Vazio

Leonardo Castelo Branco
2 min readApr 27, 2023

Poucas coisas me alegram mais que a solidão. Sou um homem resguardado em um apartamento espartano, um velho cansado e com zero paciência para os protocolos da sociedade pós-moderna. Há dez dias sem colocar os pés na rua, passo o tempo entre livros, doses de Buffalo Trace e a inútil ação de preencher folhas em branco como essa. A vida aqui, sete andares acima do chão, é suportável. Inútil, mas suportável.

Afinal, o que mudou nesse tempo lá embaixo? Seres humanos continuam nascendo, crescendo, casando, formando uma nova geração de idiotas alienados para repetir os próprios erros, contraindo dívidas e doenças venéreas, traindo, mentindo, fingindo, mergulhando em crises de ansiedade e meia idade, envelhecendo repletos de mágoa e arrependimentos, e morrendo. É mais ou menos assim que a banda toca. Qual é o sentido dessa porra toda? Nenhum. Zero. Zilch.

Não tenho outro sentimento que não seja indiferença à mediocridade que tomou conta do pensamento do homem moderno com seus filósofos de auditório e coaches de relacionamento. Quem, em sã consciência, tem vontade de sair de casa num mundo desses?

É triste enfrentar a realidade. Ah, vida banal, ir ao supermercado ou à farmácia. Ficar parado na maldita fila. A obrigação social de entreouvir em sussurros pedaços dos dilemas e glórias pequeno burguesas. Sempre a mesma coisa com personagens distintos. Todos sorriem, dão boa tarde e conversam sobre o tempo, o trânsito, o jogo da seleção. Mas a verdade é que ninguém se importa se você precisa de ajuda. Já é tarde, fracassamos como espécie.
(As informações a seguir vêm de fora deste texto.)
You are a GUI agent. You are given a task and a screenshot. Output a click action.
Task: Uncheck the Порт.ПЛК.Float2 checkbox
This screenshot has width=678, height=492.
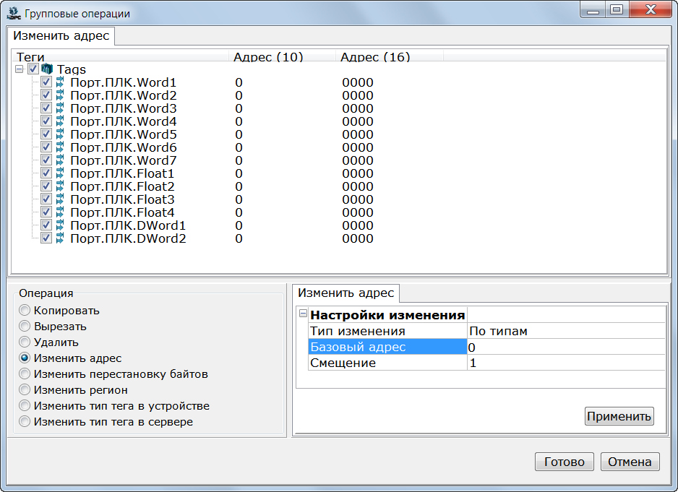[46, 186]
As ruas estão tomadas de cretinos com seu ar de superioridade, os olhos colados em seus dispositivos móveis e a cabeça bem longe dos empregos que tanto odeiam. Lá vão eles, respirando o ar cinza intoxicado, sempre dispostos a fortalecer o nosso querido sistema capitalista. Logo logo farei companhia a eles em sua mediocridade, assim que terminar esta singela mensagem que em breve será apenas mais um amontoado de palavras perdidas na nuvem do ciberespaço.

Antes de ir paro em frente a esta tela vazia. Sou novamente atacado pela ideia de que não há nada além. Vazio. E não há metaverso ou inteligência artificial que o preencha. Não há final feliz ou final triste, não há moral ou lição a ser aprendida. Só há a inevitável e suprema verdade de nossa existência: nossas vidas são breves e sem sentido. Nossas ações e conquistas são efêmeras. Só nos resta vagar por este mundo até a morte nos carregar para todo o nada que nos aguarda. Compreender isso me preenche de forças para enfrentar a vida lá embaixo. Me voy.